The previous MDD came into law in 1992, and unsurprisingly, many changes within the industry have happened since then. Shocking examples had shown that manufacturers under the MDD were able to market unsafe and inferior products to their economic advantage.
Improvements in healthcare have also led to an aging population and a growing push for transparency of medical device technical information.
The new MDR incites wider compliance with standardized medical device regulations within Europe.
The effect of the new MDR
The process to receiving CE marking is now far more rigorous than under the Medical Device Directive. In addition to changes such as new classification by intended use, designation of a personal responsible for compliance and appointment of an authorized representative, manufacturers must also face a comprehensive Notified Body Review.
The Notified Body Review places manufacturers under far more scrutiny than ever before. The applicable requirements are considerably higher across the board, particularly in the areas of device performance and patient safety. As a result, the process requires considerable time and resources to achieve.

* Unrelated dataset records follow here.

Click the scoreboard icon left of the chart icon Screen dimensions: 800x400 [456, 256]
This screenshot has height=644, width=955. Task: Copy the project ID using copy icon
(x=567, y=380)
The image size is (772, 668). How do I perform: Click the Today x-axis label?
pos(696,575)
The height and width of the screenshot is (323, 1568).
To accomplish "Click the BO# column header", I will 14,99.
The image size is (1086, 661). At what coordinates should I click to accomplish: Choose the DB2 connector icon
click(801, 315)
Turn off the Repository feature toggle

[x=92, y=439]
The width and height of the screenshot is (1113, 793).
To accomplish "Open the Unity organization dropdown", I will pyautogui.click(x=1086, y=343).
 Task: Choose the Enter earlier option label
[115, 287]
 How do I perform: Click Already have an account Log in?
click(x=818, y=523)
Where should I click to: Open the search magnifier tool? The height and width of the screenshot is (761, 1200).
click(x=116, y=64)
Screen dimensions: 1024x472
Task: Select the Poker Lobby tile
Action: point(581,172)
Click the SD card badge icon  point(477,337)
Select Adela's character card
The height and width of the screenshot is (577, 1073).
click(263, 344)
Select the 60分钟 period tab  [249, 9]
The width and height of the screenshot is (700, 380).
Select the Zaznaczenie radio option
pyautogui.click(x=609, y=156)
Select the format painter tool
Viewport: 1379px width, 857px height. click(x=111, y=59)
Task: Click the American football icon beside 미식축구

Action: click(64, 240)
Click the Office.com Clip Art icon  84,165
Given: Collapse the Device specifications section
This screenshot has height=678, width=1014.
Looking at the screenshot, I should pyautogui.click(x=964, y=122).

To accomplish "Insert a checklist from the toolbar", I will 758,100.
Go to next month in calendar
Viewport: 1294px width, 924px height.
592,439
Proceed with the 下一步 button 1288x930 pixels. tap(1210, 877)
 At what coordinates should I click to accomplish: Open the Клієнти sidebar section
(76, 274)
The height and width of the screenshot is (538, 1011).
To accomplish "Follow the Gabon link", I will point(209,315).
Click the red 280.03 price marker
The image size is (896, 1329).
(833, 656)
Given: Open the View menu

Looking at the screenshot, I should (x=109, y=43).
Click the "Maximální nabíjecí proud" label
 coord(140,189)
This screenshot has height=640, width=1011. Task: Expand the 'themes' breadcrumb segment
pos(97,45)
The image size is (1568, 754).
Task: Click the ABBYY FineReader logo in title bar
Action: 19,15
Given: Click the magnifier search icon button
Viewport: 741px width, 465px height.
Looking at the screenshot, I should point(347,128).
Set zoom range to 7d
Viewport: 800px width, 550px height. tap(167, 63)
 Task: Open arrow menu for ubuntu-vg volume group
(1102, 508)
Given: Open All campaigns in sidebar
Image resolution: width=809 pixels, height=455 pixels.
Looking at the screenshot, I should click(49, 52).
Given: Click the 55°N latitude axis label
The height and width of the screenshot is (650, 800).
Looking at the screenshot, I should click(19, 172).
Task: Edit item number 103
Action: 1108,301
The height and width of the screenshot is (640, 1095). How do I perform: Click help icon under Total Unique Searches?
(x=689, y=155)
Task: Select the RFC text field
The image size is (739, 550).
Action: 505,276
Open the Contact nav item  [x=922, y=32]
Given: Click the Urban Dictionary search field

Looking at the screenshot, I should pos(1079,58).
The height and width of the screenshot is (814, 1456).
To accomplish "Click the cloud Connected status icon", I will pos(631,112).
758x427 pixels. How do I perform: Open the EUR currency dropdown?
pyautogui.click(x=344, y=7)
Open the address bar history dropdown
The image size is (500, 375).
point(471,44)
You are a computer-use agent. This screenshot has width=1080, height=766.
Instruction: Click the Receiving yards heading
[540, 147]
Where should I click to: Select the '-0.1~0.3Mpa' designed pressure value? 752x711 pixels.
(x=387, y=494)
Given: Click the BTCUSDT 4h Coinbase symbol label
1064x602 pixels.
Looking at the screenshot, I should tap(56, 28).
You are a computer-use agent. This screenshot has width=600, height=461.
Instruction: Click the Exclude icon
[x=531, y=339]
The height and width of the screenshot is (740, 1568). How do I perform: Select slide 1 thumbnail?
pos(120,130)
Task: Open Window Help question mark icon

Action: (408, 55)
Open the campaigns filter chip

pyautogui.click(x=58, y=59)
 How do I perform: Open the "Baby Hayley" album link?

Once a device is approved, CE marking is approved for up to five years. However, manufacturers are still required to undergo regular audits from Notified Bodies and perform extensive post-market surveillance on their device for their CE mark to be maintained.
By completing an MDR audit well before MDD ends in 2028, we have illustrated our commitment to delivering products that have already undergone extensive scrutiny and demonstrated compliance with the very highest safety and performance needed to gain regulatory approval. Ophthalmologists everywhere know that they can place their trust in SURGI LAB products.